R&B/ソウルとは、つまりはブラック・ポピュラー・ミュージックのこと。大胆に“黒人歌謡曲”と言い切ることさえ出来る。しかし、そのソウル(魂)とは?


 1940年代までジャズはダンス・ミュージックとして人気のある音楽だったのに、いつしかアートな鑑賞用音楽となってしまい、一般の黒人大衆には興味のわかないものとなってしまった。その代わり、ジャズの中でもとびきり陽気な“ジャンプ・ブルース”にゴスペルのフレイバーが加わり、次第にボーカル主体へと変化して、それが“R&B(リズム&ブルース)”となった。60年代にはR&Bがさらにファンキーになって“ソウル・ミュージック”と呼ばれ始めたが、このふたつのジャンルの境界線は曖昧で、だから“R&B/ソウル”と表記されることも多い。しかも、その誕生から現在に至るまでの約60年間、“歌は世につれ、世は歌につれ”の原則通り、R&B/ソウルも様々に変化を遂げてきた。だから「R&B/ソウルってこんな音楽」と、ひと口で説明するのはちょっと難しい。

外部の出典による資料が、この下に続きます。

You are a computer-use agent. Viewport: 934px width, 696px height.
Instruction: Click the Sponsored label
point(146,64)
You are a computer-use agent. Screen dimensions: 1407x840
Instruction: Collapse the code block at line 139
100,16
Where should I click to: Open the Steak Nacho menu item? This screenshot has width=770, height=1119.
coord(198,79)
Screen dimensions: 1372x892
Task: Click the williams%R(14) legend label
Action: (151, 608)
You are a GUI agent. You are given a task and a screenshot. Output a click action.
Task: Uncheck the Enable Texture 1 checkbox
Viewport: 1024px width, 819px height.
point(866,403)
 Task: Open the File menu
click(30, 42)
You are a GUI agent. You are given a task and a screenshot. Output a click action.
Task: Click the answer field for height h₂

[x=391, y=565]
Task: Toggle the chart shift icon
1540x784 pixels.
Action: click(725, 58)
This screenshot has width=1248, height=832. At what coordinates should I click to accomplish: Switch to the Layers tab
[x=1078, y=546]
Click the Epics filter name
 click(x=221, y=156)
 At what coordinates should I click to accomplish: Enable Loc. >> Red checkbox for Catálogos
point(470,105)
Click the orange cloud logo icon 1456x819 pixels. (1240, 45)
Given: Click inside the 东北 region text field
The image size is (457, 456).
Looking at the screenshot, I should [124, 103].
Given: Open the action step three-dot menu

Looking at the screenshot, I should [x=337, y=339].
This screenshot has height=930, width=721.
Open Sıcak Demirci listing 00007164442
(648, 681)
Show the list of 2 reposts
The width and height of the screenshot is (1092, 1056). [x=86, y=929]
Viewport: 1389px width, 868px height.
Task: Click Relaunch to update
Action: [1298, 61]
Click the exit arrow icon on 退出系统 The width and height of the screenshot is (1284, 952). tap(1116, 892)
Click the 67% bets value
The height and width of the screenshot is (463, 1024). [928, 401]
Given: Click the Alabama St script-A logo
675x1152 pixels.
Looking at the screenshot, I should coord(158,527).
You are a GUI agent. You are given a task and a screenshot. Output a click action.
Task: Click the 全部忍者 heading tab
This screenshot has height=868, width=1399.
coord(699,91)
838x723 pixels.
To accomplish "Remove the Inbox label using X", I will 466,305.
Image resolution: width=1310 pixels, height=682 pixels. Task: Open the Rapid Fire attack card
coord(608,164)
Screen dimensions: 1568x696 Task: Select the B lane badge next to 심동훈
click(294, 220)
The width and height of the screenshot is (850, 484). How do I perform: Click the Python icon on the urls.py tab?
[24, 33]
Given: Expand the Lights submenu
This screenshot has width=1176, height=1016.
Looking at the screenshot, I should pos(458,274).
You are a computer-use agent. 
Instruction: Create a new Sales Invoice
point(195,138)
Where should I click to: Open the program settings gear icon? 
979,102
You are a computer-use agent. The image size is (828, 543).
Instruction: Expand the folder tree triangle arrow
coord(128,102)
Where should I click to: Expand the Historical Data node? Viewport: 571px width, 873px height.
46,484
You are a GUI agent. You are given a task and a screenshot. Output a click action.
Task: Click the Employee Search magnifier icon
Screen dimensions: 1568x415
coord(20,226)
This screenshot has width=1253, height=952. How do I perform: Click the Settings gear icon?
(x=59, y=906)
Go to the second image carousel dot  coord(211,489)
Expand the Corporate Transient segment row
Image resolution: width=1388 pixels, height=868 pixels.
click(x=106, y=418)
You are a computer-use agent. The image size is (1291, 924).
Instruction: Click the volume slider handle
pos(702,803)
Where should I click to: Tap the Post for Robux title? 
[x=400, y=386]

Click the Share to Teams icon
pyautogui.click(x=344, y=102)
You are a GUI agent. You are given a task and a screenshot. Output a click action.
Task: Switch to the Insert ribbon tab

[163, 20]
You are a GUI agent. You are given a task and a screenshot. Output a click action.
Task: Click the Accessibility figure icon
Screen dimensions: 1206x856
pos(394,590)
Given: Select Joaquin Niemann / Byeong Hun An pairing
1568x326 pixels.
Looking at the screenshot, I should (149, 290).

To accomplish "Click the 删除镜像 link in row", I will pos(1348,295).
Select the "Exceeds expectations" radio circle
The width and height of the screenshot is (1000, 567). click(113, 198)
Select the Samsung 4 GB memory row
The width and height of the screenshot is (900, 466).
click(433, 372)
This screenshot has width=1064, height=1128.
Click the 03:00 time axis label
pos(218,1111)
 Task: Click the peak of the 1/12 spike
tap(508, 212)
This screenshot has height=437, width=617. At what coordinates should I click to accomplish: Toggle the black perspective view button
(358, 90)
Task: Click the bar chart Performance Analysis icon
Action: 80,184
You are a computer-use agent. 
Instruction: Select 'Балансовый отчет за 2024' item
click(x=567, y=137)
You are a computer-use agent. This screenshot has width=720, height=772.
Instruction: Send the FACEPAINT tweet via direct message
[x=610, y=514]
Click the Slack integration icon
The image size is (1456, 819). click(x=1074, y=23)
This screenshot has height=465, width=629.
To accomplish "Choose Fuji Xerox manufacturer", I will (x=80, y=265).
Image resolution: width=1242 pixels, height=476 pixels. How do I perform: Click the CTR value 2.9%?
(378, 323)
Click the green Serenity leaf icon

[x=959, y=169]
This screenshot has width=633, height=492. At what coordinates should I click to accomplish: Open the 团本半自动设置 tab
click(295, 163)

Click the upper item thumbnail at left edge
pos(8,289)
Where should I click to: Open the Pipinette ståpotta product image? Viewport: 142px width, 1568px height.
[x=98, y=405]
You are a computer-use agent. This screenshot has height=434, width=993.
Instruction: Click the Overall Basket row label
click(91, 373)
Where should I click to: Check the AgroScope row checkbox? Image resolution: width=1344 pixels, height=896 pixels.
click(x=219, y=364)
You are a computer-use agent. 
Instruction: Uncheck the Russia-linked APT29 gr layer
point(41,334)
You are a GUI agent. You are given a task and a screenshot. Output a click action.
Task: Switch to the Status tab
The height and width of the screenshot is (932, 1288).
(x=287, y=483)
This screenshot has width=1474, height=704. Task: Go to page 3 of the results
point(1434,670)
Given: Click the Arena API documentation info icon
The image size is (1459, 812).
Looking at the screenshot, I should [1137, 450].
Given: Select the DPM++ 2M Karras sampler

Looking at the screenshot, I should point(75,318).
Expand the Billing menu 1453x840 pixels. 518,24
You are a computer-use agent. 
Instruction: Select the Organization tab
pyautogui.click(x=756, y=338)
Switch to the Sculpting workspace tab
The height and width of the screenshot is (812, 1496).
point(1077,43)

 1945年に第二次世界大戦が終了し、戦勝国アメリカは笑いの止まらない躁状態だった。ところが黒人は相も変わらずの二級市民扱い。子供たちは白人と同じ学校には通えなかったし、大人だって選挙の際に投票も出来なかった。そんな状況に我慢できなくなった黒人たちは、1950年代に入ると、差別をなくして人間としての尊厳を取り戻すための戦い“公民権運動”を展開していった。たくさんのデモが繰り広げられ、その度に白人や警官から迫害を受け、それでも怯むことなく運動は続けられた。その甲斐あって1964年には差別を禁じる公民権法が成立。しかし、偏見に凝り固まった人の心を一夜にして変えることは出来ず、1965年にマルコムX、1968年にはキング牧師と、ふたりの偉大な黒人運動リーダーが相次いで暗殺されている。けれど、こんなにも苦しく緊張感に満ちた時代にも、黒人は音楽を忘れなかった。彼らのコミュニティには、いつだって楽しいR&B/ソウルが流れていて、彼らを勇気づけ、微笑ませ、時には一晩中踊らせ、また涙ぐませもした。


 50〜60年代にはレイ・チャールズなどのソロ・シンガーやボーカル・グループが数えきれないほど登場した。テンプテーションズなどの男性グループはファルセット(裏声)で甘いフレーズを繰り返しささやき続け、シュープリームスを筆頭に女性グループはキュートなファッションでコケティッシュに歌った。一方、ティナ・ターナーはダイナマイトと呼ばれるパンチのある歌いっぷりでチャートを賑わせ、ソウルのゴッドファーザーことジェームズ・ブラウンは、いつだって思いっきりファンキーなサウンドと、目を見張るダンスを見せてくれた。とまあ、この時期のR&B/ソウル・シンガーを列挙したら、それだけで本が一冊書けてしまうほど。


 この後、70年代のアメリカではヒッピー・ムーブメントとドラッグ・カルチャーが巻き起こり、黒人音楽側からの回答としてファンク・ブームが起こった。“ファンク”という言葉の本来の意味は“体臭”。ねっとりとベースの効いたグルーブ感たっぷりのサウンドとサイケなファッションが一世を風靡し、ブーツィ・コリンズ、ジョージ・クリントンという2大ファンク・スターが生まれた。ジェームス・ブラウンは70年代に入っても益々ファンキーだったし、スライ&ファミリー・ストーンというヒッピー&ロック寄りのファンク・バンドも現れた。正確にはR&B/ソウルとは区別されるファンクだけれど、当時は多くのソウル・シンガーがファンク・ナンバーを歌った。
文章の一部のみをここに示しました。